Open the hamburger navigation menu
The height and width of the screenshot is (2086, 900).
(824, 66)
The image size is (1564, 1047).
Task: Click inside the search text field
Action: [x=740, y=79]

--------------------

How to complete this task
With the line containing "The height and" as the first and the last line above as the final one, copy those lines exactly and no others.

Solution below
The height and width of the screenshot is (2086, 900).
(824, 66)
The image size is (1564, 1047).
Task: Click inside the search text field
Action: [x=740, y=79]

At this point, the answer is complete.